▶ Instruction A
Count the lines in the listing that contain the string "Task", and reply with the number only.

▶ Text block
-----

Open johnhawkinson opened this issue 7 years ago • 7 comments

Sometimes they're important.

Today I wanted 16-P-1378: Richard D. Fanning vs. Board of Zoning Appeal of Cambridge. Doesn't show up.

The Court publishes a PDF called "List of Unpublished Appeals Court Decisions for February 15, 2018" which itself contains links to further PDFs. The scraper doesn't handle this.

In fact it specifically exempts it with an unreadably terse exclude_list = "not(contains(., 'List of Un'))" that isn't at all understandable unless you happen to know what is going on!

https://github.com/freelawproject/juriscraper/blob/00c3874519ecb1f95b1676cd41f388595b90d009/juriscraper/opinions/united_states/state/mass.py#L66-L76

johnhawkinson avatar Feb 16 '18 04:02 johnhawkinson

Correct. We do not convert/parse PDFs, and never have, as far as I know. @mlissner will know for sure.

-----

▶ Input rows
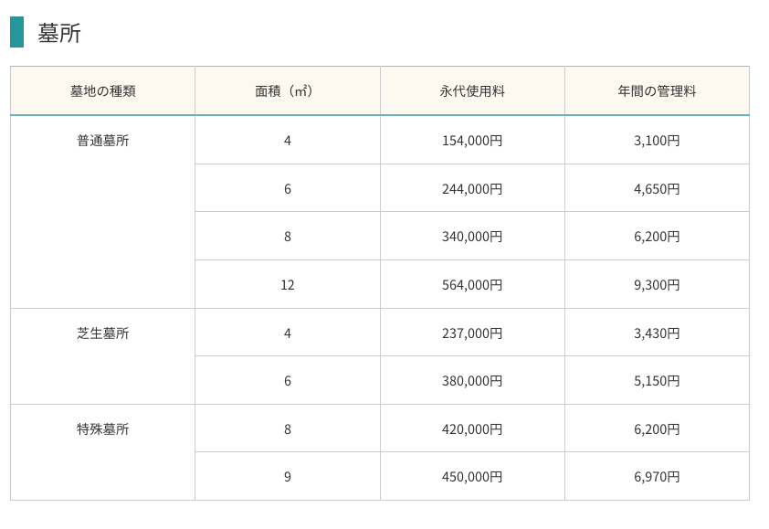This screenshot has height=529, width=769.
Task: Select the 年間の管理料 column header
Action: [658, 90]
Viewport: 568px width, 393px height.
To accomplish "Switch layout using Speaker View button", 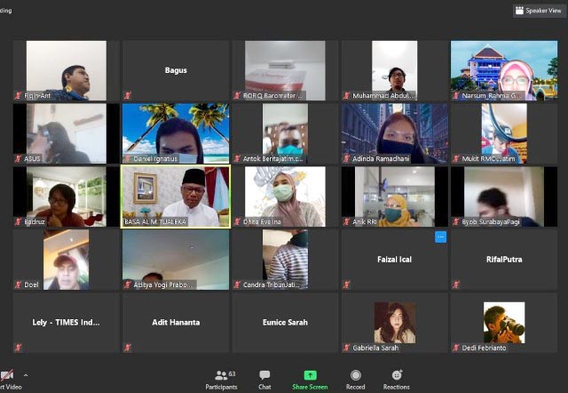I will click(538, 11).
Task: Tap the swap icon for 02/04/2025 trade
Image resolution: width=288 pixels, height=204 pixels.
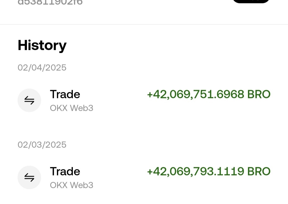Action: tap(29, 100)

-----

▶ Instruction B
Reproduce word for word the passage of the scraper issue between "Sometimes they're important." and "is going on!", inclusive.

▶ Response A
2

▶ Response B
Sometimes they're important.

Today I wanted 16-P-1378: Richard D. Fanning vs. Board of Zoning Appeal of Cambridge. Doesn't show up.

The Court publishes a PDF called "List of Unpublished Appeals Court Decisions for February 15, 2018" which itself contains links to further PDFs. The scraper doesn't handle this.

In fact it specifically exempts it with an unreadably terse exclude_list = "not(contains(., 'List of Un'))" that isn't at all understandable unless you happen to know what is going on!